Dressed in a fur parka
made from caribou and bear
with a shiny white skull
and a ghostly-like stare.
And clenched in the bony hands
of this long dead Eskimo
was a birch bark basket
that gave off a bright glow.


Dusty crept close,
for he wasn’t afraid
because a dead man is a man
whose debts have been paid.
He’d heard all the scary tales
from the Eskimo lore
and he ignored them all
as he had before.

Well the Northern Lights
they waltzed in the sky
like spirits crazed
like demons awry
but Dusty didn't see the dance,
all he did was stare.
He had to see what was
inside of there.

He pried the basket
from the skeleton’s hand
not knowing or caring
he was on sacred land.
He opened that basket
and his eyes grew wide
he couldn’t believe
what sat there inside.

He blinked three times
and his face turned red
inside was a gold nugget
the size of his head.

He gave a great holler
that echoed for miles.

He danced a little jig
and his face was all smiles.
“I’m a very rich man!”
He said with a grin,
“And I won’t have to work,
never ag’in.”

“I’ve done discovered
my fortune in the land of snow
all thanks to this old
dead Eskimo!”

With a big heave
he tossed the basket into his pack
and walked towards town
without looking back.

And in the pale light of the Aurora glow
sat the skeleton of the old Eskimo.

All night Dusty walked
he was headed to town,
on his back was a pack,
he couldn’t put down.

Now packing that monster nugget
was an almighty chore
and it’s weight with each step
grew more and more.

Old Dusty he struggled
and his legs grew weak.
The chances of getting to town
began to look bleak.

Then a voice broke the silence
of the frigid night air,
“Don’t stop now, Dusty, why we’re damn near there.”

That voice stopped Dusty
dead in his track
it came from the basket
in the pack on his back.

The old miner’s heart
pumped blood full of fear
again came the voice
and this time quite clear,

“Get me out of this basket
you stinky old fool,
you’re breaking an old sacred Eskimo rule.”

Now Dusty was scared
he tore off the pack
he wondered if he should
take the gold back.

Slowly he opened the birch basket wide
stricken with pure horror at what lay inside.

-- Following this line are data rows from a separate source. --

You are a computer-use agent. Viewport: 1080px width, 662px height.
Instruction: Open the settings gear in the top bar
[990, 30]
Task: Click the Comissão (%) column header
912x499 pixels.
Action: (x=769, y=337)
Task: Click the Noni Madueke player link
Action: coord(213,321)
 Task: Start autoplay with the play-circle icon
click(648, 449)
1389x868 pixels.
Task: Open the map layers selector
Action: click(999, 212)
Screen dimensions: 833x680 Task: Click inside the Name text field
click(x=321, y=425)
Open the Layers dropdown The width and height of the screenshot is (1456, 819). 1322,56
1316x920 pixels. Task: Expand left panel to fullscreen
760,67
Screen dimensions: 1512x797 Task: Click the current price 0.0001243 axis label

The giant gold nugget was no longer there,
and all Dusty could do was just stare,
there with a grin and an eerie white glow
sat the skull of the old dead Eskimo.

The skull began to writhe and thrash,
the jaw opened up and the teeth gnashed
Then those shiny white teeth moved quick in the dark
and now my friends comes the scariest part.

There are rules in the North
that you must live by,
those who do not
frequently die.

One rule is don’t steal
from the Eskimos' dead - all
they found of poor Dusty,
was his smelly old head.

Tuesday, November 1, 2011

Today's Poem: After ANWR

My poem for you today was published in Chronogram and won the Alaska Public Radio Network's poem of the year several years back. I read it on the air, but can't seem to find the link to it.  Enjoy.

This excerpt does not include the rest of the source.